After the invention of the laugh track and canned laughter as a concept, TV shows were much easier (and cheaper) to produce. While the classical TV sitcoms that the laugh track was invented for used a three camera setup, the canned laughter process made it possible for TV sitcoms to be shot with one camera, making the whole process much more straightforward. Additionally, through canned laughter, the TV sitcom was no longer bound to the audience in the studio, which meant that TV sitcoms could now be made with much less preparation time than the ones where you had to invite an audience and tape the show in front of them.

Criticism of the canned laughter

When, in the 60’s, TV shows started using a laugh track that wasn’t actually from a live audience - that is to say, when canned laughter took over and replaced real people in the TV studios - some critics took notice and started criticizing the whole process of canned laughter. The notion that something that isn’t there could be represented as real was always the main motivation for art, but the way canned laughter did it was considered a form of cheating by many.

However, the main reason why this kind of editing technique was kept in shows that don’t have live audience is the notion that it’s a cheap show from the start and thus has no quality whatsoever in any other aspect of it.

The comeback of the live audience

Although laugh tracks have always been around since their invention, the 70’s where a time when live audiences came back to the TV studios. TV sitcoms where, once again, taped in front of an audience with their real reactions and, most importantly, their laughter. Canned laughter seemed like a thing of the past, since every TV sitcom was inclined to show that they weren’t cheap.

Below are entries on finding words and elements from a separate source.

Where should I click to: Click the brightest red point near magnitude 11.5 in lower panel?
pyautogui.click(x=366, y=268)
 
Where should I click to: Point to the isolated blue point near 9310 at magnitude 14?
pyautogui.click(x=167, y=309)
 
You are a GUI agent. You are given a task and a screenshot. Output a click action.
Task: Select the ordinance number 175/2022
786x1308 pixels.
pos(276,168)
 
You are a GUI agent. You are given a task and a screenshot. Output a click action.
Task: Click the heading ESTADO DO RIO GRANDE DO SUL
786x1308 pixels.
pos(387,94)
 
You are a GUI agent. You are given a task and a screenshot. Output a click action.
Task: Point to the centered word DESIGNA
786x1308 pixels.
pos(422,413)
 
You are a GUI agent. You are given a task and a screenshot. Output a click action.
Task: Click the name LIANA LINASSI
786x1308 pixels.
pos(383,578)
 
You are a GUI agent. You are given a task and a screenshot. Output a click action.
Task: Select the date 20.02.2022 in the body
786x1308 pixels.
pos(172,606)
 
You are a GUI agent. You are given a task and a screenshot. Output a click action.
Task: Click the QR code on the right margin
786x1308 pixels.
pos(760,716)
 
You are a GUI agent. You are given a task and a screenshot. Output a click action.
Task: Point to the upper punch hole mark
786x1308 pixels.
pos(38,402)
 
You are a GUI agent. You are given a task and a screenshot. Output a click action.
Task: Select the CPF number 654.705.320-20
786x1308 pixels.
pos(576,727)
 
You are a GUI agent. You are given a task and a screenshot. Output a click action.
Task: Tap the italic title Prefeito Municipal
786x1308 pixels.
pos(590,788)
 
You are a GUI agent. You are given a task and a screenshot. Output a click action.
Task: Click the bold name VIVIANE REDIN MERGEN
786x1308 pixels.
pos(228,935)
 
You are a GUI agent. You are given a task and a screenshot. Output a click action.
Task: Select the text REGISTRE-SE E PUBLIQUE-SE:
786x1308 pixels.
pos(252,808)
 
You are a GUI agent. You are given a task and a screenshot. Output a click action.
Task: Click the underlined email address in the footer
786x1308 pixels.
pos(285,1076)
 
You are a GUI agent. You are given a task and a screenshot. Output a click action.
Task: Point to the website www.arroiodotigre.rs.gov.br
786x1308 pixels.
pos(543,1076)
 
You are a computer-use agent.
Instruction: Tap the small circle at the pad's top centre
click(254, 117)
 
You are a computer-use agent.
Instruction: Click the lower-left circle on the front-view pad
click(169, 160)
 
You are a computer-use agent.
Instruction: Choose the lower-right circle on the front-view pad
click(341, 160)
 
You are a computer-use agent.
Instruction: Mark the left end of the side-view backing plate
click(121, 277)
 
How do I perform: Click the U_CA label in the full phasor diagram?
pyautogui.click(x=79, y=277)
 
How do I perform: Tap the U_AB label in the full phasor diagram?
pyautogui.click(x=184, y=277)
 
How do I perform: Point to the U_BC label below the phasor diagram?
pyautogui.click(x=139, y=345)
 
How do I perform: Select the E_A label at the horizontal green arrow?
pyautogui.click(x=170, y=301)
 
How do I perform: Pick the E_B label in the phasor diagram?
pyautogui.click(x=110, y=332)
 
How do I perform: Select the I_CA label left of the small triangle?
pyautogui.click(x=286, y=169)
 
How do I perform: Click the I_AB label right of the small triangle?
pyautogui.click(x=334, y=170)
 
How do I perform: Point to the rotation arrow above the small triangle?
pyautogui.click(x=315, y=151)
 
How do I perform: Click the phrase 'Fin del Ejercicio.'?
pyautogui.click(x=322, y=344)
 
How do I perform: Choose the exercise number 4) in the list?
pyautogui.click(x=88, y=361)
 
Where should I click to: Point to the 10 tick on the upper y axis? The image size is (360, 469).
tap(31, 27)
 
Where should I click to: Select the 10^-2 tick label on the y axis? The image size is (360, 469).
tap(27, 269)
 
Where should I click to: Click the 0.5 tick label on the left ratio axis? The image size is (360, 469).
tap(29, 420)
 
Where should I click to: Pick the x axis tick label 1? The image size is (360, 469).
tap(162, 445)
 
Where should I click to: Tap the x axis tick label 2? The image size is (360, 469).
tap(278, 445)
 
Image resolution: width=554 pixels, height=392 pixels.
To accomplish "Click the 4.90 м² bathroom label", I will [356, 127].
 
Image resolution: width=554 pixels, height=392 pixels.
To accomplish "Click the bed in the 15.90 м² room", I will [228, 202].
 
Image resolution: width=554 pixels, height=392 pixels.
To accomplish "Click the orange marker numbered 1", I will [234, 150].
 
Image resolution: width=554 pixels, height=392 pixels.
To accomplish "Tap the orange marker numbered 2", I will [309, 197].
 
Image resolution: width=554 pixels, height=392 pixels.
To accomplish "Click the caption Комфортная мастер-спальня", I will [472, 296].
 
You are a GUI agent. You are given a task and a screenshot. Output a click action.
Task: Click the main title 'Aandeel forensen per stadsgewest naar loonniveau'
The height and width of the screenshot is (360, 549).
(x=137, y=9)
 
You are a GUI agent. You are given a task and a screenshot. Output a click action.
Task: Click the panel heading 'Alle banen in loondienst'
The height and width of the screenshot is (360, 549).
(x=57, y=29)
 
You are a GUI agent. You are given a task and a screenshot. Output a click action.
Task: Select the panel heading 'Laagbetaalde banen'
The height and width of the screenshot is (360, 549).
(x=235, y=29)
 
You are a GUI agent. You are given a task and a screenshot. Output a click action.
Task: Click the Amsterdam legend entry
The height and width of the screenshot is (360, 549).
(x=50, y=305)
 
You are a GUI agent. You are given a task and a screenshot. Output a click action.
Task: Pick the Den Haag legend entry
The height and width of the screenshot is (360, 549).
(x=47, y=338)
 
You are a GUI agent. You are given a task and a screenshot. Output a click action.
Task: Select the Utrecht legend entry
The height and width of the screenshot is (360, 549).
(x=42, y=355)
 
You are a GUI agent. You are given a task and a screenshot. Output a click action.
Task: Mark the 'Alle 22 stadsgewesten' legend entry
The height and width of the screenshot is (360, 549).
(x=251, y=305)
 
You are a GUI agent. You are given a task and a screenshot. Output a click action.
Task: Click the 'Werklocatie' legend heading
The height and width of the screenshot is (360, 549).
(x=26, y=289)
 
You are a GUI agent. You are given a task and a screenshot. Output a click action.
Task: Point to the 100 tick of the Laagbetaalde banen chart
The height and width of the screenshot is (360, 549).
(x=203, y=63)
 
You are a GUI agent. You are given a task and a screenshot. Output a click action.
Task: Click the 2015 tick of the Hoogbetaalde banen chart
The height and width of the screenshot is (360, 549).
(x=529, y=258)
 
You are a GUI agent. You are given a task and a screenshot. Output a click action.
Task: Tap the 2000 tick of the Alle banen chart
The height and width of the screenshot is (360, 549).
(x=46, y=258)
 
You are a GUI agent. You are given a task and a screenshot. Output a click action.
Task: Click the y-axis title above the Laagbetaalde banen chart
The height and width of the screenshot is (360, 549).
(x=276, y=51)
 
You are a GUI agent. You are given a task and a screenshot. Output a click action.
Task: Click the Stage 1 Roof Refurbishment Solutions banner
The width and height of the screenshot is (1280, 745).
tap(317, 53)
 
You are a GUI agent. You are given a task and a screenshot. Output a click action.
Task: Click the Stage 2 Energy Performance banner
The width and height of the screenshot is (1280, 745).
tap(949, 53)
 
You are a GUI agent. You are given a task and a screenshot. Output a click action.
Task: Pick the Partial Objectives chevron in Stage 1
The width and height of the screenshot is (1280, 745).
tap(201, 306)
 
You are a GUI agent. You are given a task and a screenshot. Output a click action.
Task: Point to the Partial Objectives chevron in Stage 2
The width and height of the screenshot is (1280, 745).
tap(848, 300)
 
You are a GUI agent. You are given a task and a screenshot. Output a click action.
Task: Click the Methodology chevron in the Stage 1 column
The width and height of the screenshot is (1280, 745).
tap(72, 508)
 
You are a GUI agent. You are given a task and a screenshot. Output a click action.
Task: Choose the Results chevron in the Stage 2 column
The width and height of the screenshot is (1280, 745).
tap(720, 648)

Despite the taping in front of a live audience, TV producers, studios and editors still resorted a lot to canned laughter. Sometimes, the audience’s reaction simply wasn’t the one that worked best on TV, so canned laughter became somewhat of a augmented reality tool which took different aspects of people’s reactions and mixed it with the canned laughter they had on their hands.

Canned laughter today

Canned laughter has made a full circle since the 60’s. With many comedy TV shows that simply stopped using it, canned laughter started to indicate those shows which were in the classical TV sitcom tradition. There are still a lot of shows taped in front of a real audience, but many sitcoms only rely on canned laughter as a way of telling people that the show is meant to be a sitcom. Canned laughter now lives on as a comical gimmick but also as an important part of TV history.